Amid all this uncertainty, it’s natural to question how safe the stock market really is. When your life savings are on the line, nobody wants to lose money by investing at the wrong moment.
While there are legitimate concerns when it comes to the market, over the long term, it’s safer than it may seem. Here’s why.
Long-term performance is king
Volatility is common in the short term, and even the experts can’t predict exactly how the market will perform. There is a chance that a stock market crash is looming, and your portfolio will likely drop in value temporarily if that happens.
However, short-term ups and downs are not as important as the market’s long-term performance. Regardless of what happens over the next few weeks or months, the market is extremely likely to see positive average returns over time.
In other words, even if the market crashes tomorrow, you can still make a lot of money in the long run.
Case in point: In the last two decades alone, the stock market has experienced the dot-com bubble burst, the Great Recession, the crash in March 2020, and countless smaller downturns along the way. Despite everything, though, the S&P 500 is up nearly 170% since 2000.
Also, the S&P 500 has historically earned an average rate of return of around 10% per year. That means the good years and bad years have averaged out to returns of roughly 10% per year over the long run.
These returns are substantially higher than you’d see by stashing your money in a savings account, which only offers interest rates of around 1% to 2% at best. At that rate, your money is not even keeping up with inflation, meaning it will lose buying power over time.
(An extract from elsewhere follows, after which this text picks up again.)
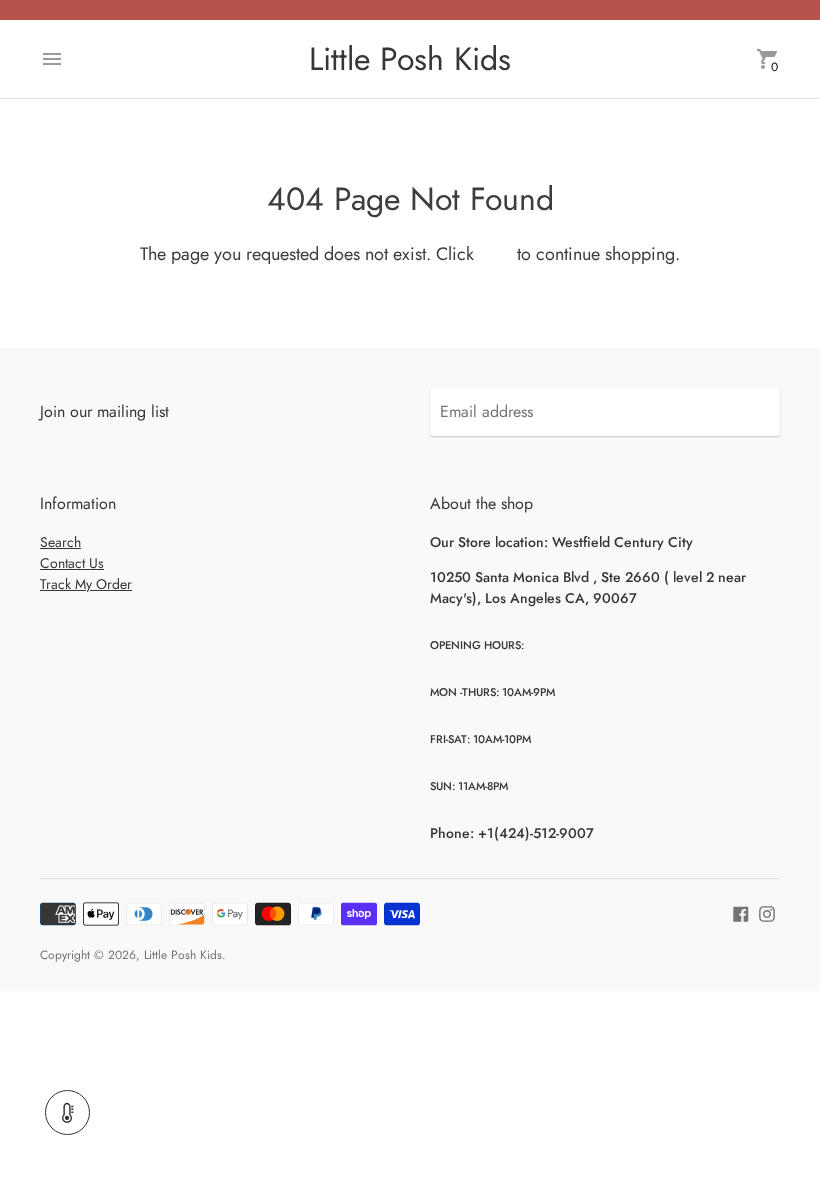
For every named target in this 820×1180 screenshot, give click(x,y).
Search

Risks to consider before you invest
The stock market is a wealth-generating powerhouse, and investing is one of the most effective ways to grow your savings. But it’s the best fit for those who have at least several years (or ideally a couple of decades) to leave their money in the market.
Because the stock market can be unpredictable, nobody knows exactly how it will perform over the coming months. And if we do face a more severe recession or crash, it could potentially take years for the market to fully recover.
That’s normal, and it’s not necessarily a bad thing. But if you’re close to retirement or expect to need your savings in the next year or two, it can be riskier to invest right now. If stock prices fall and then you decide to withdraw your savings, you could end up selling your investments at a loss.
Investing in the stock market can be intimidating, especially during periods of volatility. But over the long term, it’s one of the safer ways to generate wealth. By continuing to invest even when the market is shaky, you’ll reap the rewards down the road.